- **The problem**
Beginning with the line where "Click the Project search input field" appears, retype every remaining line of the data below, both the first and last included.

Input records Block Start

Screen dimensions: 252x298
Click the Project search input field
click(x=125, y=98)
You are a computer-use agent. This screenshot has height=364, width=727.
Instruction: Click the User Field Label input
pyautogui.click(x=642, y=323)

Input records Block End

- **Result of this exercise**
Click the Project search input field
click(x=125, y=98)
You are a computer-use agent. This screenshot has height=364, width=727.
Instruction: Click the User Field Label input
pyautogui.click(x=642, y=323)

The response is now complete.